▶ Source material:
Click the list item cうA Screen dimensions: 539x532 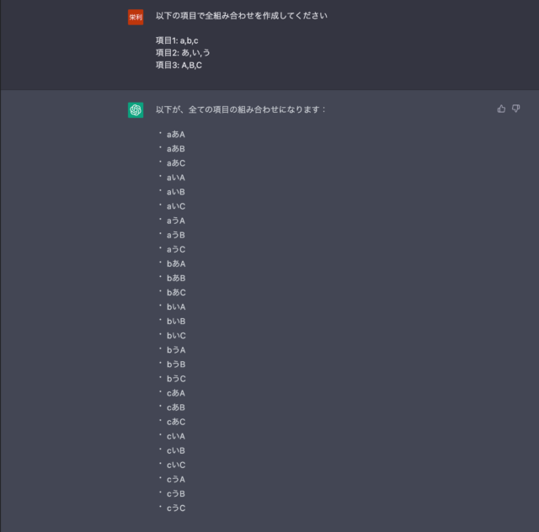point(175,479)
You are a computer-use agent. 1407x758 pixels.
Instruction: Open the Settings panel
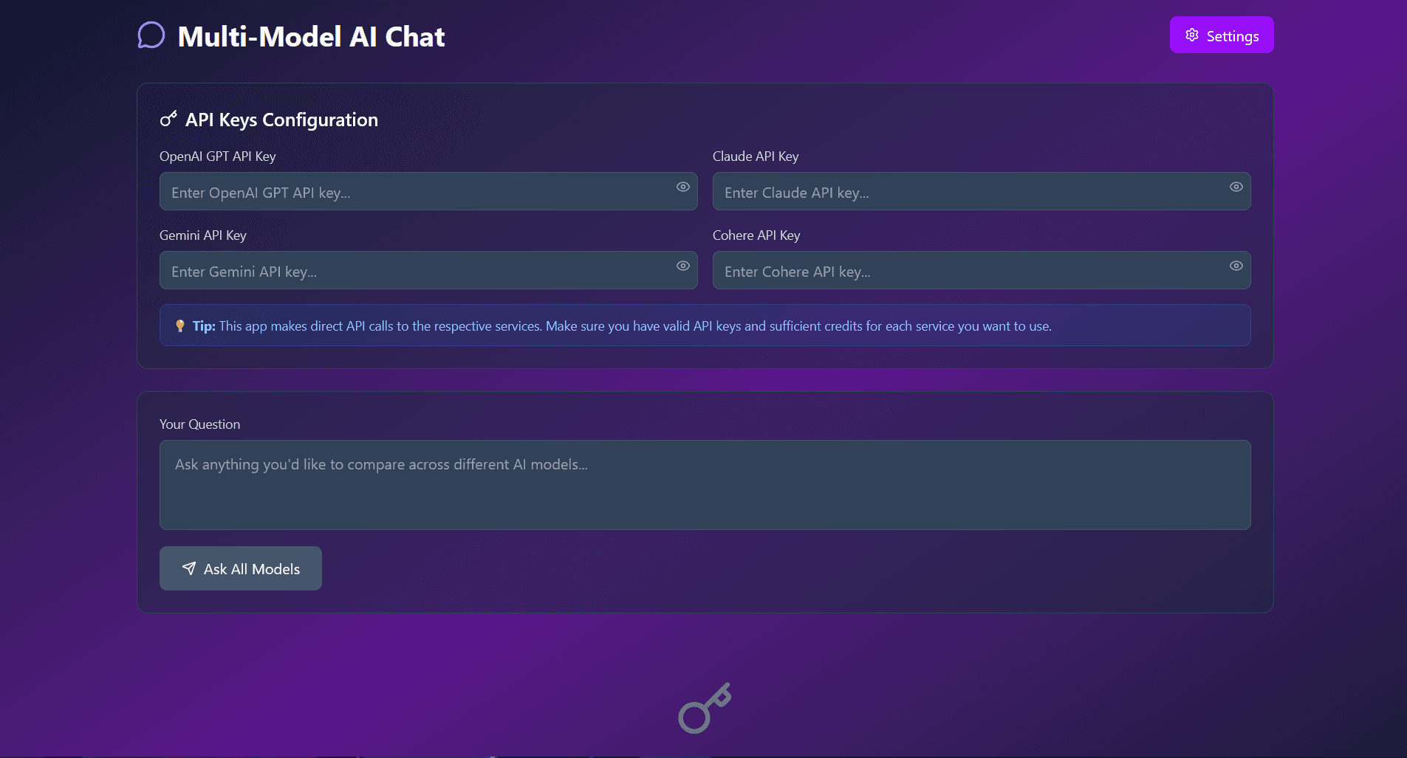pos(1221,35)
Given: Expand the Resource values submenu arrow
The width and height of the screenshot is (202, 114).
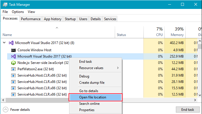Looking at the screenshot, I should point(118,68).
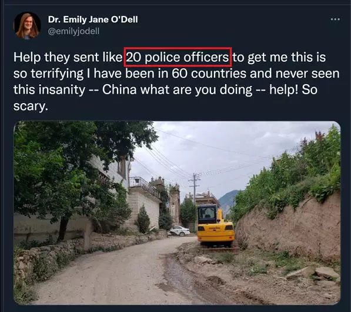Click the word "China" in the tweet
351x312 pixels.
pyautogui.click(x=119, y=89)
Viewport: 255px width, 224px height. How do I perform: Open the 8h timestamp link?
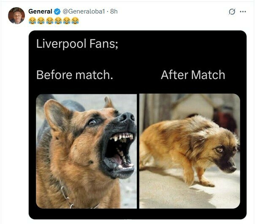tap(114, 11)
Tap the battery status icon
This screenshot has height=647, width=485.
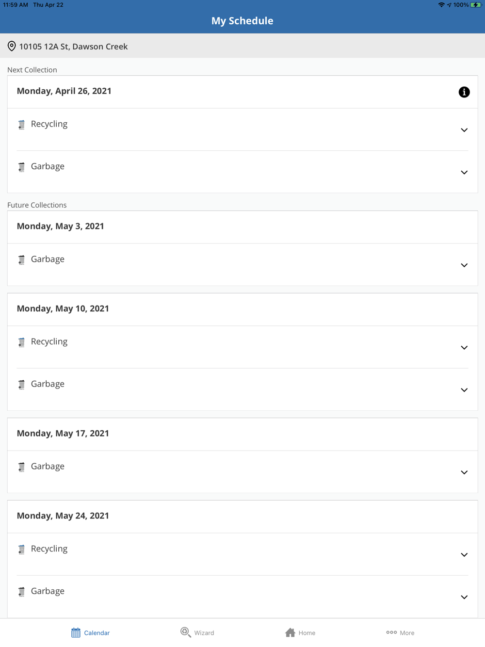point(475,5)
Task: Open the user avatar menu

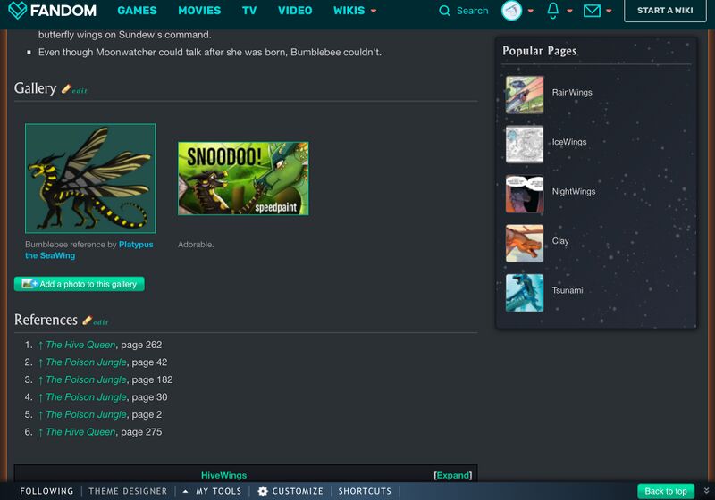Action: (512, 11)
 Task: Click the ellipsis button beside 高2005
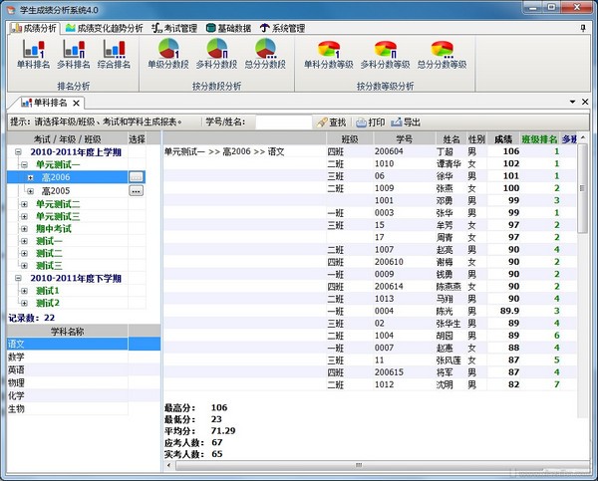136,190
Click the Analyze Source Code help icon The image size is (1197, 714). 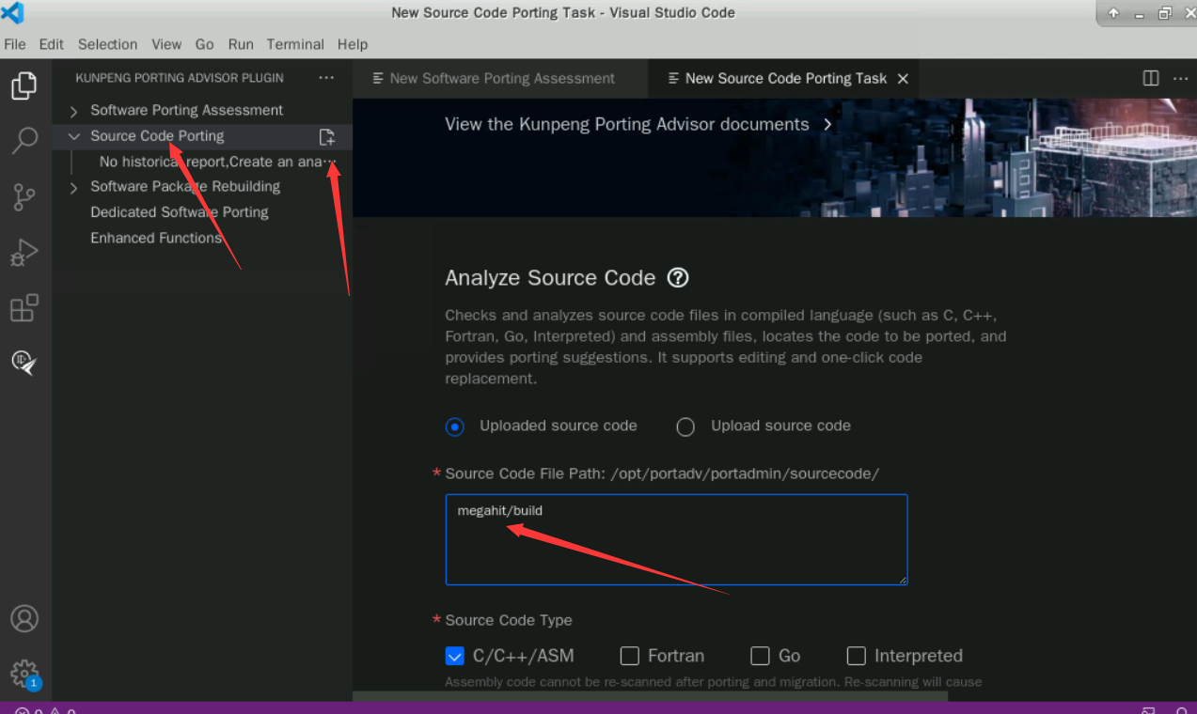678,278
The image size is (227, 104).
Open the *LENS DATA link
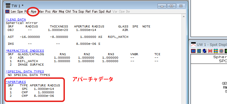point(16,20)
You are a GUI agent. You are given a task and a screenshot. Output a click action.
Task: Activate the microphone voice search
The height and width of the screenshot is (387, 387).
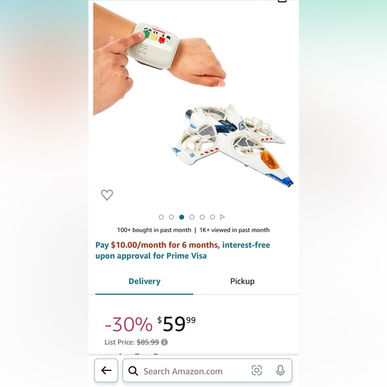(280, 370)
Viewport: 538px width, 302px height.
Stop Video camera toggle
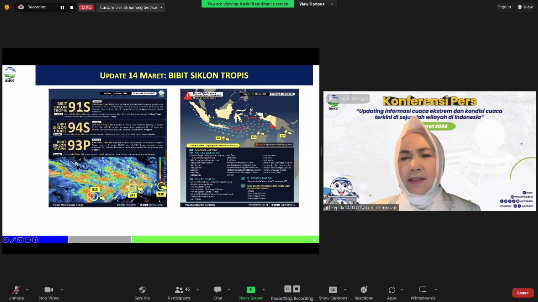49,290
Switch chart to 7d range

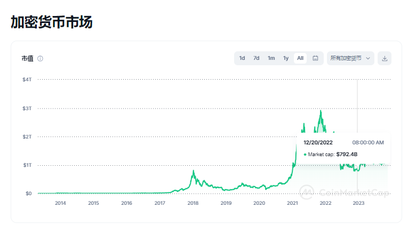point(257,58)
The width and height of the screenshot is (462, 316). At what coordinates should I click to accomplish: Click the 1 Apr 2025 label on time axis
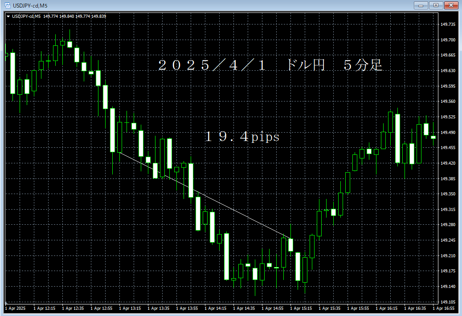pyautogui.click(x=16, y=308)
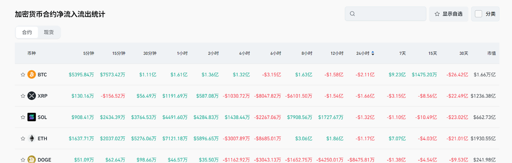
Task: Add XRP to favorites with star
Action: [x=23, y=96]
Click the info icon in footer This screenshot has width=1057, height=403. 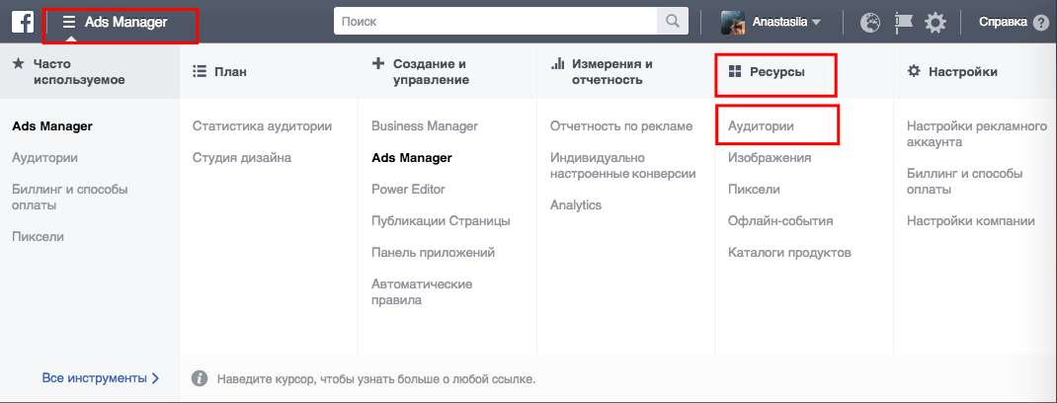200,378
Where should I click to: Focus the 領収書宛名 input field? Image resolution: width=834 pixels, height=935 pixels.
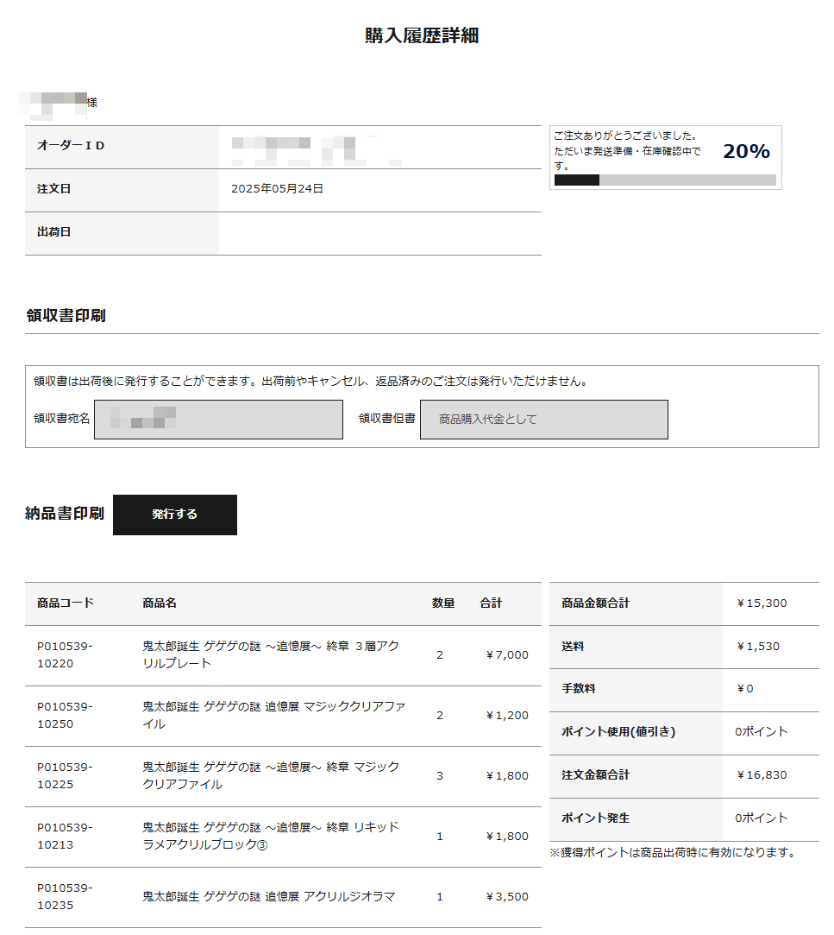[x=218, y=420]
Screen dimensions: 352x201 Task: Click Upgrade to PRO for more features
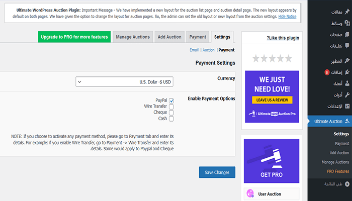74,37
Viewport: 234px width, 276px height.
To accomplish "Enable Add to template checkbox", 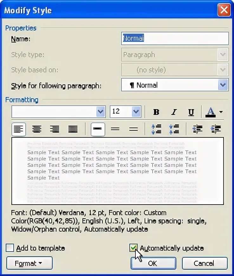I will coord(10,248).
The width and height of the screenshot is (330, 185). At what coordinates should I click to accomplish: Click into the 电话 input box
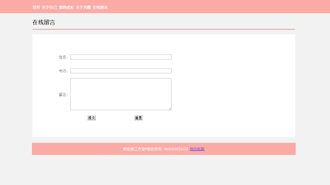(x=121, y=71)
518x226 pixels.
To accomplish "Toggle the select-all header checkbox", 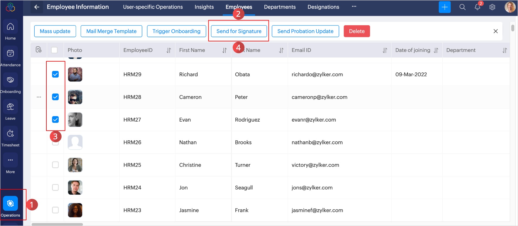I will point(54,50).
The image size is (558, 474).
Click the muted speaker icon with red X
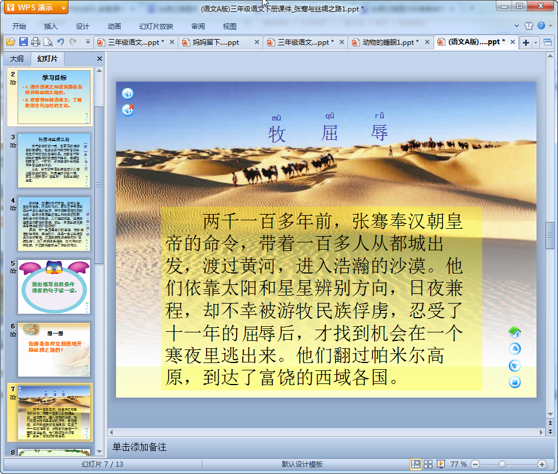point(128,110)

▶ Work instruction: Your answer should consist of each line of the data above in which the word "agent" occurs.

▶ Result for this task:
You are a computer-use agent. 1407x758 pixels.
You are a GUI agent. You are given a task and a screenshot. Output a click action.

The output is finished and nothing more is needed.